Kristol's argument is axiomatic neoconservative drivel -- he takes a personal position of his and of his followers, generalizes it to the entire Columbia student body, then implies that those who break with him are unpatriotic and -- of course -- do not support the troops. This part of his short two paragraph post in the Weekly Standard's "Daily Standard" blog is as unremarkable as it is typical. However, his briefly revealed reasoning for this personal position is fundamentally revealing of the mindset of the right wing demagogues he champions.

Just in passing, barely pausing in his excitement to brand Columbia's leaders as degenerate left-wing sissies who hate America and like talking to terrorists, he sputters, "After all, this is not primarily about Ahmadinejad." No, Kristol howls, "Dealing with his regime is mostly a task for our government." Really, Mr.
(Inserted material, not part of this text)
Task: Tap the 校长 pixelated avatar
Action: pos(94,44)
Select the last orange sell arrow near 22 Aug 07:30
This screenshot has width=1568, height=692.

Kristol?

It is, unfortunately, nothing new for the right wing to speak about "the Government" with a capital G, as though the rest of us "people" were merely subjects to an awesome state power that -- let's be honest here -- really doesn't operate down at our plebeian level. The complete lack of awareness on the part of William the Bloody that he is living in a democracy makes his views about Columbia's invitation to President Ahmadinejad much more understandable. In a world of demagogues competing for the affection of the uninformed, pliable masses, why let the competition inside the castle gates?

However, the rest of us live in a different world. In our world, America is defined not by the autocratic strength of its Government, but by the democratic strength of its People. Americans, in turn, are necessarily well-educated, as "on education all our lives depend" and "liberty cannot be preserved without general knowledge among the people." In Iran, there is a lack of meaningful public debate, especially since Ahmadinejad came to power, and the erosion in broader liberties has come hand in hand with the erosion in political debate, for "without learning, men are incapable of knowing their rights." In a democracy like this, we cannot begin a serious debate about the future of Iran, the Middle East, and American foreign policy without educating ourselves about other world leaders -- even the ones we dislike. The people, after all, "are the ultimate guardians of the own liberty," and should be the front line in guarding our right to create our own educated foreign policy, engage the world, and avoid against another idiotic neoconservative war. After all, "of all the enemies to public liberty war is, perhaps, the most to be dreaded."